──────── Exercise data
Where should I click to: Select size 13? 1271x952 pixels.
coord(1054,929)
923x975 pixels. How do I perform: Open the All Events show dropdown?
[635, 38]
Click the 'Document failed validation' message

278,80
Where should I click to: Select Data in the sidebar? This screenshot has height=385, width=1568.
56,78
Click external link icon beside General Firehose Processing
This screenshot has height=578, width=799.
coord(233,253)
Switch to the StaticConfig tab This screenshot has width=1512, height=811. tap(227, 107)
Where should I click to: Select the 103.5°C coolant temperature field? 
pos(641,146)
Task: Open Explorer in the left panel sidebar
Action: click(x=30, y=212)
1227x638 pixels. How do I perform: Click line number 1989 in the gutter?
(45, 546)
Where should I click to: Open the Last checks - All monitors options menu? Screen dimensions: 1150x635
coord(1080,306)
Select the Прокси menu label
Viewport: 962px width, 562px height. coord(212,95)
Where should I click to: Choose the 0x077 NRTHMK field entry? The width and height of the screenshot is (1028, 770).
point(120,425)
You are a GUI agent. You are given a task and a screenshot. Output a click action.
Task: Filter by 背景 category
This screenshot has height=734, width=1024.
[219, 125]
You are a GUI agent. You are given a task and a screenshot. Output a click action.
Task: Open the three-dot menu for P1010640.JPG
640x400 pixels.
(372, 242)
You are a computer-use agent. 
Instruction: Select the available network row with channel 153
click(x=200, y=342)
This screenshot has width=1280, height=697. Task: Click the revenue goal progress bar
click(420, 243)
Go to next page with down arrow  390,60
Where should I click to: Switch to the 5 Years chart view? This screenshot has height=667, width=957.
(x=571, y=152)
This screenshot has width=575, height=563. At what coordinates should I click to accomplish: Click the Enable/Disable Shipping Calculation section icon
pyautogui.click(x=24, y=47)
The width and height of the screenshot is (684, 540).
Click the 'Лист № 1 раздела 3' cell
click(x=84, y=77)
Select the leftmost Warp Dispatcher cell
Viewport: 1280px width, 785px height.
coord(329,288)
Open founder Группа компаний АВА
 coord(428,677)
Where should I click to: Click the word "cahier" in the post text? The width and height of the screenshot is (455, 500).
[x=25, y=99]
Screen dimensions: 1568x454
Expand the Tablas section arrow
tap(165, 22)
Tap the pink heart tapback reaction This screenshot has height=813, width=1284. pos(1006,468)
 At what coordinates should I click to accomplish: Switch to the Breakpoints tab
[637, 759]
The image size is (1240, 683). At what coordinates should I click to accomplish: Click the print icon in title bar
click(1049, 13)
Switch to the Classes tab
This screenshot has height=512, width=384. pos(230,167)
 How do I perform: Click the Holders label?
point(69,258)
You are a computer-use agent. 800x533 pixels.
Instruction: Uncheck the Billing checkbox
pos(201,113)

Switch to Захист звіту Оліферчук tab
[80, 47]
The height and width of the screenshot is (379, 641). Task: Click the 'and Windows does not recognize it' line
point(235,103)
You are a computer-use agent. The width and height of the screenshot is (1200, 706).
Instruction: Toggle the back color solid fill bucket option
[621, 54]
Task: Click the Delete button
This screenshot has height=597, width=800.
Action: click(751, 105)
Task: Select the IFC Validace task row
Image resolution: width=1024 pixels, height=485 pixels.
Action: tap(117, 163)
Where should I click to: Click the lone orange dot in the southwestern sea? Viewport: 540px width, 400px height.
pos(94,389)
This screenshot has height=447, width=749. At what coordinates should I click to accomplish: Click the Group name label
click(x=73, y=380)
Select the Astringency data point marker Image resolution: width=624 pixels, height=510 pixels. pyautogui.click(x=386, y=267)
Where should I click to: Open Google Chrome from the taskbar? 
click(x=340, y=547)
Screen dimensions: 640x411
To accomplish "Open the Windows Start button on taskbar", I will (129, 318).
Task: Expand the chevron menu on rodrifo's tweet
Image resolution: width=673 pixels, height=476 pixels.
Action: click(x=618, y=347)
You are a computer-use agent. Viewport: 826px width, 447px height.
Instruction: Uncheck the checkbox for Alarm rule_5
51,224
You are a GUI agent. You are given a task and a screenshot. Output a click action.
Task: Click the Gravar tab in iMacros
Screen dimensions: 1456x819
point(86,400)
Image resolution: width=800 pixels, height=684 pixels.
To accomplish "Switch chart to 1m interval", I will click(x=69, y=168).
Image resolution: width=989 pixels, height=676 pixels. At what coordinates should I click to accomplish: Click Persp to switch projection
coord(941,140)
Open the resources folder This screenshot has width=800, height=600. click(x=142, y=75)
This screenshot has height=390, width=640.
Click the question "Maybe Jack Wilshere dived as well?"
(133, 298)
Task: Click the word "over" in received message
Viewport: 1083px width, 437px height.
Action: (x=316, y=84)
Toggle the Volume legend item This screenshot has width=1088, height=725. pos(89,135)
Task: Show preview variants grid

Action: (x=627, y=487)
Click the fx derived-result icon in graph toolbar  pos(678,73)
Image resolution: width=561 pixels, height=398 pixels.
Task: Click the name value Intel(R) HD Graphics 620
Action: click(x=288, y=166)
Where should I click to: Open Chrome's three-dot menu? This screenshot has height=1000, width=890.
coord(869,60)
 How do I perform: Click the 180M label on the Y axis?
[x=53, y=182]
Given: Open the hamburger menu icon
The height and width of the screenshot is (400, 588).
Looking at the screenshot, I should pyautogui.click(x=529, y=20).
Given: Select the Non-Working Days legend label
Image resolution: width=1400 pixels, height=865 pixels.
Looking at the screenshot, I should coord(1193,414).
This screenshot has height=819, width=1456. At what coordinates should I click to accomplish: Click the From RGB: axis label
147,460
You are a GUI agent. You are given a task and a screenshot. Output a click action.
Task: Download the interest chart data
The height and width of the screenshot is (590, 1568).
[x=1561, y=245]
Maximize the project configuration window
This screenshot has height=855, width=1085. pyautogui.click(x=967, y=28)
────────────────
**What you have to do:** Output the entire data exactly, line for line.

**Task result:**
Where should I click to: Select size 13? 1271x952 pixels.
coord(1054,929)
923x975 pixels. How do I perform: Open the All Events show dropdown?
[635, 38]
Click the 'Document failed validation' message

278,80
Where should I click to: Select Data in the sidebar? This screenshot has height=385, width=1568.
56,78
Click external link icon beside General Firehose Processing
This screenshot has height=578, width=799.
coord(233,253)
Switch to the StaticConfig tab This screenshot has width=1512, height=811. tap(227, 107)
Where should I click to: Select the 103.5°C coolant temperature field? 
pos(641,146)
Task: Open Explorer in the left panel sidebar
Action: click(x=30, y=212)
1227x638 pixels. How do I perform: Click line number 1989 in the gutter?
(45, 546)
Where should I click to: Open the Last checks - All monitors options menu? Screen dimensions: 1150x635
coord(1080,306)
Select the Прокси menu label
Viewport: 962px width, 562px height. coord(212,95)
Where should I click to: Choose the 0x077 NRTHMK field entry? The width and height of the screenshot is (1028, 770).
point(120,425)
You are a GUI agent. You are given a task and a screenshot. Output a click action.
Task: Filter by 背景 category
This screenshot has height=734, width=1024.
[219, 125]
You are a GUI agent. You are given a task and a screenshot. Output a click action.
Task: Open the three-dot menu for P1010640.JPG
640x400 pixels.
(372, 242)
You are a computer-use agent. 
Instruction: Select the available network row with channel 153
click(x=200, y=342)
This screenshot has width=1280, height=697. Task: Click the revenue goal progress bar
click(420, 243)
Go to next page with down arrow  390,60
Where should I click to: Switch to the 5 Years chart view? This screenshot has height=667, width=957.
(x=571, y=152)
This screenshot has width=575, height=563. At what coordinates should I click to accomplish: Click the Enable/Disable Shipping Calculation section icon
pyautogui.click(x=24, y=47)
The width and height of the screenshot is (684, 540).
Click the 'Лист № 1 раздела 3' cell
click(x=84, y=77)
Select the leftmost Warp Dispatcher cell
Viewport: 1280px width, 785px height.
coord(329,288)
Open founder Группа компаний АВА
 coord(428,677)
Where should I click to: Click the word "cahier" in the post text? The width and height of the screenshot is (455, 500).
[x=25, y=99]
Screen dimensions: 1568x454
Expand the Tablas section arrow
tap(165, 22)
Tap the pink heart tapback reaction This screenshot has height=813, width=1284. pos(1006,468)
 At what coordinates should I click to accomplish: Switch to the Breakpoints tab
[637, 759]
The image size is (1240, 683). At what coordinates should I click to accomplish: Click the print icon in title bar
click(1049, 13)
Switch to the Classes tab
This screenshot has height=512, width=384. pos(230,167)
 How do I perform: Click the Holders label?
point(69,258)
You are a computer-use agent. 800x533 pixels.
Instruction: Uncheck the Billing checkbox
pos(201,113)

Switch to Захист звіту Оліферчук tab
[80, 47]
The height and width of the screenshot is (379, 641). Task: Click the 'and Windows does not recognize it' line
point(235,103)
You are a computer-use agent. The width and height of the screenshot is (1200, 706).
Instruction: Toggle the back color solid fill bucket option
[621, 54]
Task: Click the Delete button
This screenshot has height=597, width=800.
Action: click(751, 105)
Task: Select the IFC Validace task row
Image resolution: width=1024 pixels, height=485 pixels.
Action: tap(117, 163)
Where should I click to: Click the lone orange dot in the southwestern sea? Viewport: 540px width, 400px height.
pos(94,389)
This screenshot has height=447, width=749. At what coordinates should I click to accomplish: Click the Group name label
click(x=73, y=380)
Select the Astringency data point marker Image resolution: width=624 pixels, height=510 pixels. pyautogui.click(x=386, y=267)
Where should I click to: Open Google Chrome from the taskbar? 
click(x=340, y=547)
Screen dimensions: 640x411
To accomplish "Open the Windows Start button on taskbar", I will (129, 318).
Task: Expand the chevron menu on rodrifo's tweet
Image resolution: width=673 pixels, height=476 pixels.
Action: click(x=618, y=347)
You are a computer-use agent. Viewport: 826px width, 447px height.
Instruction: Uncheck the checkbox for Alarm rule_5
51,224
You are a GUI agent. You are given a task and a screenshot. Output a click action.
Task: Click the Gravar tab in iMacros
Screen dimensions: 1456x819
point(86,400)
Image resolution: width=800 pixels, height=684 pixels.
To accomplish "Switch chart to 1m interval", I will click(x=69, y=168).
Image resolution: width=989 pixels, height=676 pixels. At what coordinates should I click to accomplish: Click Persp to switch projection
coord(941,140)
Open the resources folder This screenshot has width=800, height=600. click(x=142, y=75)
This screenshot has height=390, width=640.
Click the question "Maybe Jack Wilshere dived as well?"
(133, 298)
Task: Click the word "over" in received message
Viewport: 1083px width, 437px height.
Action: (x=316, y=84)
Toggle the Volume legend item This screenshot has width=1088, height=725. pos(89,135)
Task: Show preview variants grid

Action: (x=627, y=487)
Click the fx derived-result icon in graph toolbar  pos(678,73)
Image resolution: width=561 pixels, height=398 pixels.
Task: Click the name value Intel(R) HD Graphics 620
Action: click(x=288, y=166)
Where should I click to: Open Chrome's three-dot menu? This screenshot has height=1000, width=890.
coord(869,60)
 How do I perform: Click the 180M label on the Y axis?
[x=53, y=182]
Given: Open the hamburger menu icon
The height and width of the screenshot is (400, 588).
Looking at the screenshot, I should pyautogui.click(x=529, y=20).
Given: Select the Non-Working Days legend label
Image resolution: width=1400 pixels, height=865 pixels.
Looking at the screenshot, I should coord(1193,414).
This screenshot has height=819, width=1456. At what coordinates should I click to accomplish: Click the From RGB: axis label
147,460
You are a GUI agent. You are given a task and a screenshot. Output a click action.
Task: Download the interest chart data
The height and width of the screenshot is (590, 1568).
[x=1561, y=245]
Maximize the project configuration window
This screenshot has height=855, width=1085. pyautogui.click(x=967, y=28)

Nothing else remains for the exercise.